In C, when you have a variable c of type char, it actually stores some integer encoding of the char (usually the ASCII code). So c-'0' means the difference of the code of the character contained in c and the character 0. Since the digits are in natural order it convert the digit in the associated number.
c-'0' is technique to give int value == to char number e.g. 1 for '1' , 5 for '5'.
char symbols '0', '1', '2' ..... '9' are assigned continue encoding values so difference of a numeric char constant with '0' gives decimal number. (in your compiler for example in ASCII char they are assigned continues acsii values).
So for example in variable c is '7', then c - '0' == 7;
In your code array declared as:
int ndigit[10]= {0};
// default initialized with `0`
So index can be from 0 to 9. So in you code:
++ndigit[c-'0']; // ndigit[c-'0'] = ndigit[c-'0'] + 1;
increments frequency of a number by 1 when at corresponding digit of a number char.

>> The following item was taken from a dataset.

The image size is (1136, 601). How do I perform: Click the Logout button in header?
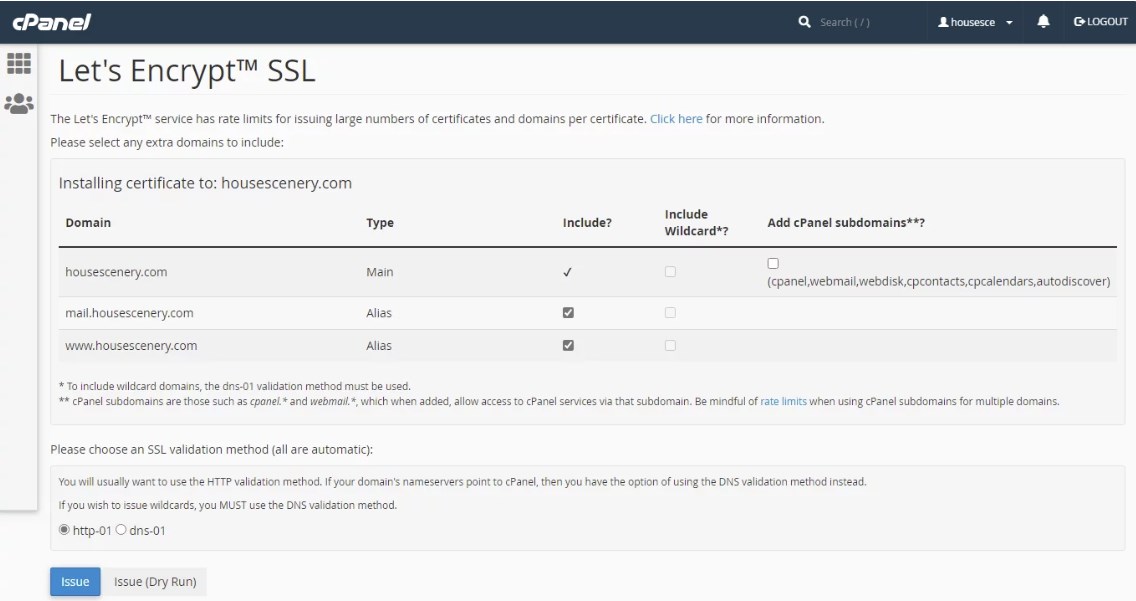pyautogui.click(x=1100, y=22)
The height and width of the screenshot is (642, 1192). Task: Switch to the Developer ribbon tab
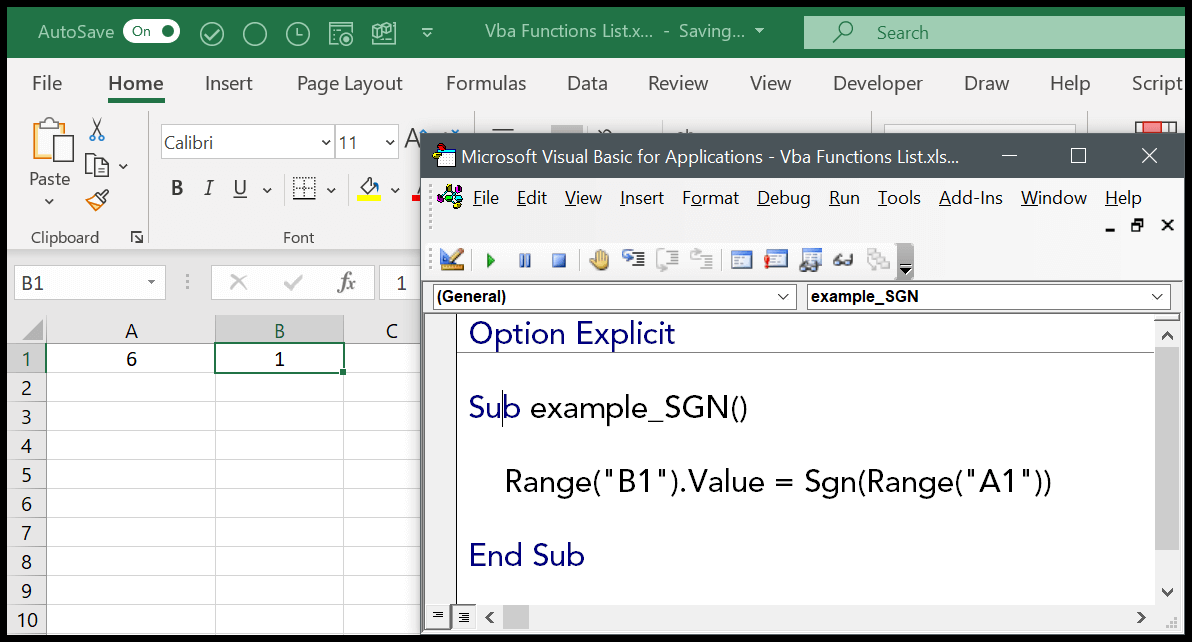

Ascii is an encoding which gives consecutive id's to consecutive digits. As Eric Postpischil pointed out, the standard demands that property, even though the underlying encoding need not be ascii. Ascii is quite common though.
char c1 = '0';
char c2 = '1';
So whatever number '0' is mapped to, '1' will be that number + 1. In essence:
c2 == c1 + 1
Subtracting '0' from a character which is a digit, will return its numeric value:
'1' - '0' == 1
The C standard requires that the characters '0' to '9' have consecutive values.
'0' represents the value zero as a character and c is the value you enter it calculates to be like this :
'1' - '0' == 1
'2' - '0' == 2
and so on ... i.e equal to the value of c if c is a digit
((c = getchar()) != EOF)
if (c >= '0' && c <= '9')
++ndigit[c-'0'];
c gives you the current character. With the range checking you confirm it is a number by using its ASCII value
Check chr column for 0, it says 48 and for 8 it says 56.So, '8'- '0' gives 56 - 48 = 8
ndigit is used to keep track of how many times a number occurs in with each element of the array representing the number of times its subscript has occured.
ndigit[0] will ggive you number of times 0 has occurred and so on.. ndigit[x] gives number of times x appeared
[c - '0']
suppose your c i.e current character is 8 then '8' - '0' will give you 8. so you get ndigit[8] and you ++ that value [you initialised it to 0 at start]
Loog at ASCII wikipedia.
The American Standard Code for Information Interchange (ASCII /ˈæski/ ass-kee)1 is a character-encoding scheme originally based on the English alphabet that encodes 128 specified characters - the numbers 0-9, the letters a-z and A-Z, some basic punctuation symbols, some control codes that originated with Teletype machines, and a blank space - into the 7-bit binary integers.
So In the ASCII Scheme the '0' char is the number 48, the char '1' is 41, and so on. So c - '0' is equivalent to c - 48. If c is '1' the expression became 49 - 48 = 1. So in few word 'c' - '0' convert a digit char ['0'-'9'] into an integer [0-9].
Edit 1
As suggested by #Eric Postpischil, ASCII is not part of ANSi C (nor c++). But is very common and all compiler I know use ASCII set.
'0' is a char and it has value 48. You can look up any ASCII table in the google.
It works this way because you read from the input char value not the int, so if you don't add "-'0'" part it will increment 48th cell of an array.
Instead of "-'0'" you can put "-48", in my opinion it's more readable this way.